Last week I started tweeting about a new programming language/model that I'm working on with Tijs van der Storm. If you've talked to me about software in the last 10 years, you've probably been exposed to some of my ideas on this topic. I've been trying to make sense of it for a while, but now I'm pleased to say that it is coming together in a concrete way. We aren't ready to announce anything yet, but I can give you some idea of our guiding principles.

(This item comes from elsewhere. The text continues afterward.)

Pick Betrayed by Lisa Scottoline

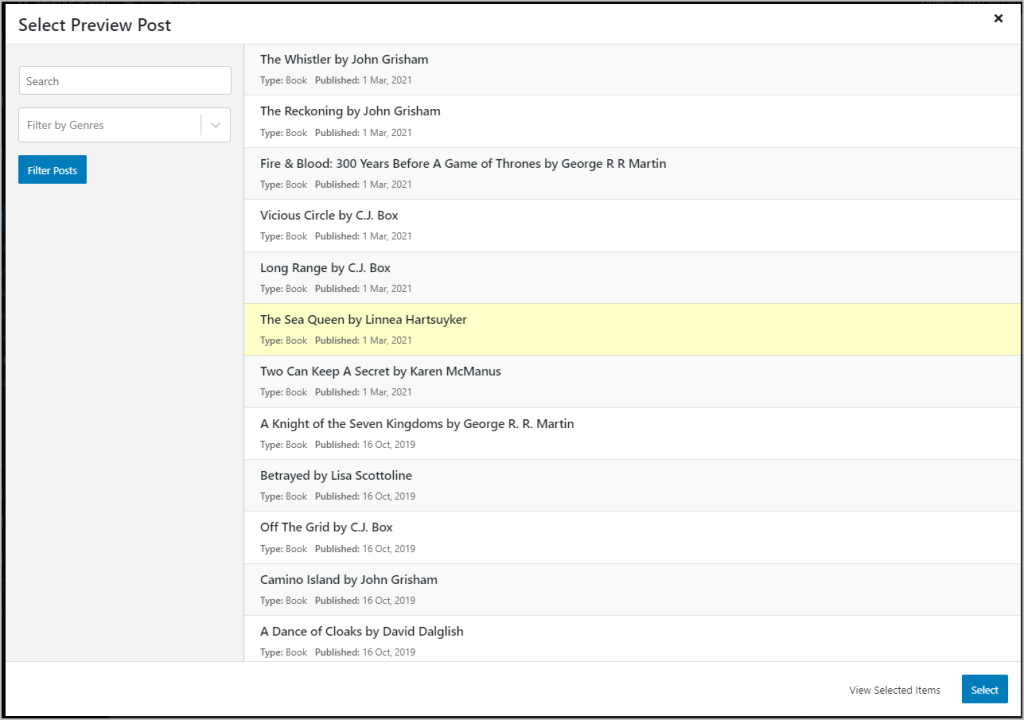click(x=336, y=476)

* Program with forests, not trees
The idea here is that all data/information should be represented explicitly as semantically integrated networks of typed values with attributes and relationships. There are two important aspects to this idea, which immediate distinguish our approach from both OO and FP. In contrast to OO, we declare structures on a larger level of granularity, to capture semantic integrity of collections of objects, rather than on individual objects. An OO programmer sees individual objects (the "trees") but cannot really see the "forest". Relative to FP, we allow explicit cycles, so that our representation is graph-based, rather than being based on trees as in FP. I know that lazy functional programs can express cyclic structures, but the cycles are not observable. We tend to call our forests "models" although it is best not to import too many assumptions from MDD or UML when we use the term.

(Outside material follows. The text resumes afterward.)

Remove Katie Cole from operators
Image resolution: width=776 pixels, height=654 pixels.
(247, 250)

*Support many languages. This means that we support domain-specific language. In effect, every information model you create is a language. It can have multiple interpretations. The distinction between textual and visual languages is unimportant, because text and graphics are just two different presentations of an underlying information structure.

*Dynamic checking
The structure of a model are described by other models, which represent structural and behavioral constraints. That is, all data is described by metadata. And the metadata can be more interesting than just structural types. At the top we use the typical self-describing models. However, since everything is a value, all checking is done dynamically.

* Generic operations
Because our "types" have lots of useful information in them, and can be manipulated just like any other value, its easy to write very generic operations, including equality, differencing, parsing, analysis, etc. We do extreme polytypic/generic programming, but don't worry about static checking. We'll worry about that later :-) Richer metadata (aka types or meta-models) means more powerful generic operations.

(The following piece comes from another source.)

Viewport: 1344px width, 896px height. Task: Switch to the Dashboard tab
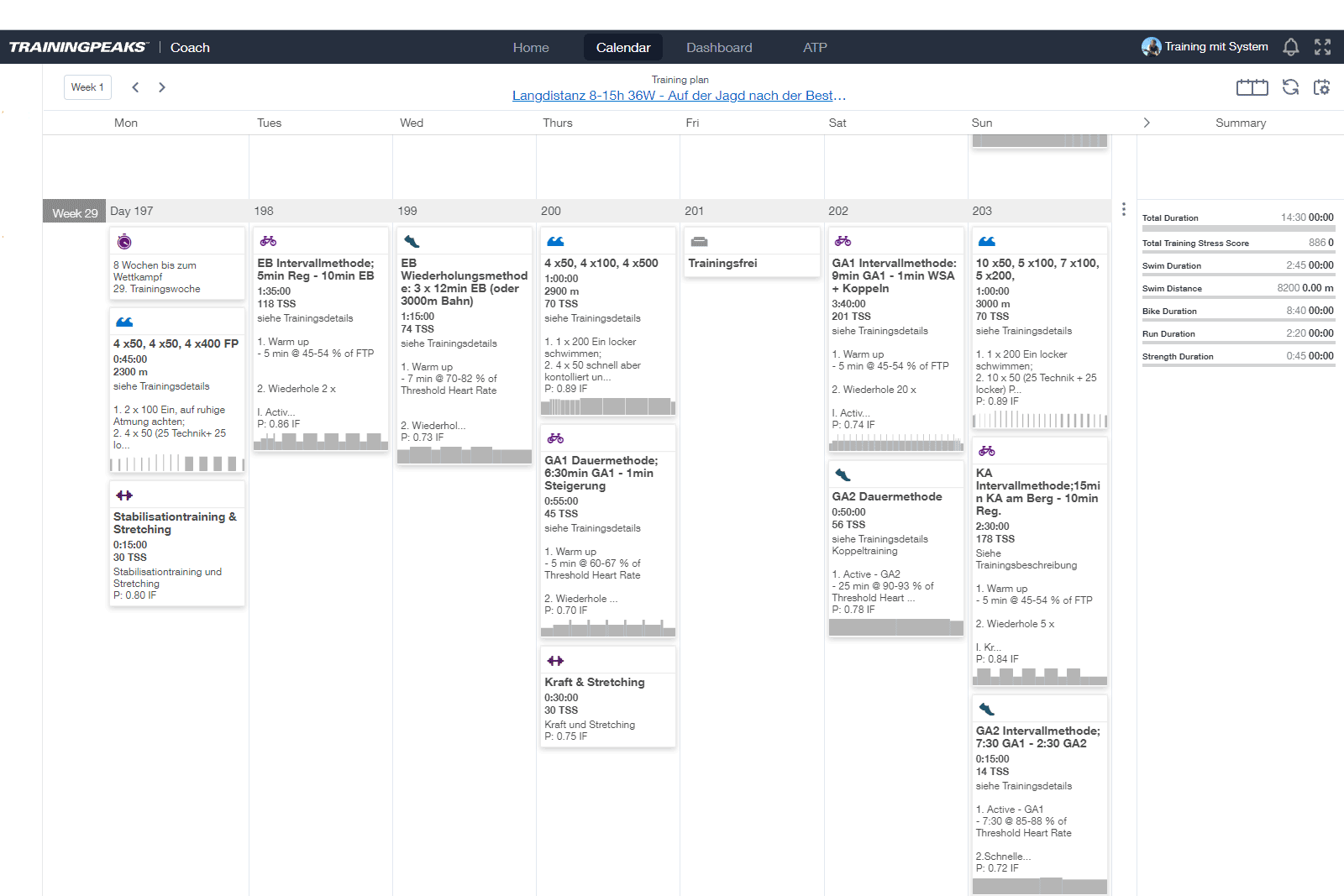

* Use code for transformations, but never generate code
We like code. Its great for projecting models onto models or computing analysis of models. We are developing a family of cyclic maps, which are like FP maps but they work on our circular structures. But you should never ever explicitly generate code. This is the big mistake of a lot of work on model-driven development. Instead, we use partial evaluation to generate code. Partial evaluation is great because it turns interpreters into compilers automatically (if you are careful!). Model to model transformations are fine and can be written in either code or as an interpretation of some other transformation language. But requiring all transformations to be models (not code), or generating code from models, is bad. I know others might disagree, but this is what we believe.

*Extreme feature-oriented modularity. That is, every idea should be written once. Allow mixins and inheritance/composition at all levels. These are very natural operations on models: to compose them and merge them. Its not easy, but we think we can make it work. You have to compose the syntax and the semantics cleanly. We are inspired by Don Batory's work here.

Our goal is to create "Smaltalk of Modeling". That is, a simple and elegant system that is based on models all the way down. It has a small well defined kernel and we are working on building real applications too, as we build the system. We are implementing in Ruby, although this is just because it is such a great language for this kind of reflective exploration. Our new system is not object-oriented, it is model-oriented. But we are looking for the key ideas in the modeling world, and not necessarily adopting any conventional wisdom. We are exploring!

1 comment:

Unknown said...

Dear William,

your work on Enso is very interesting! It is remarkable that there is a substantial overlap with recent ideas of feature-oriented software development (FOSD) -- not only the fact that modularity of features is important, but deeper connections to the FOSD model. I know that you are aware of this connection, but other readers may be interested:

- Forests are the key data structure in a formal model of FOSD [1]. The goal is similar to yours: be language-independent and represent object collaborations.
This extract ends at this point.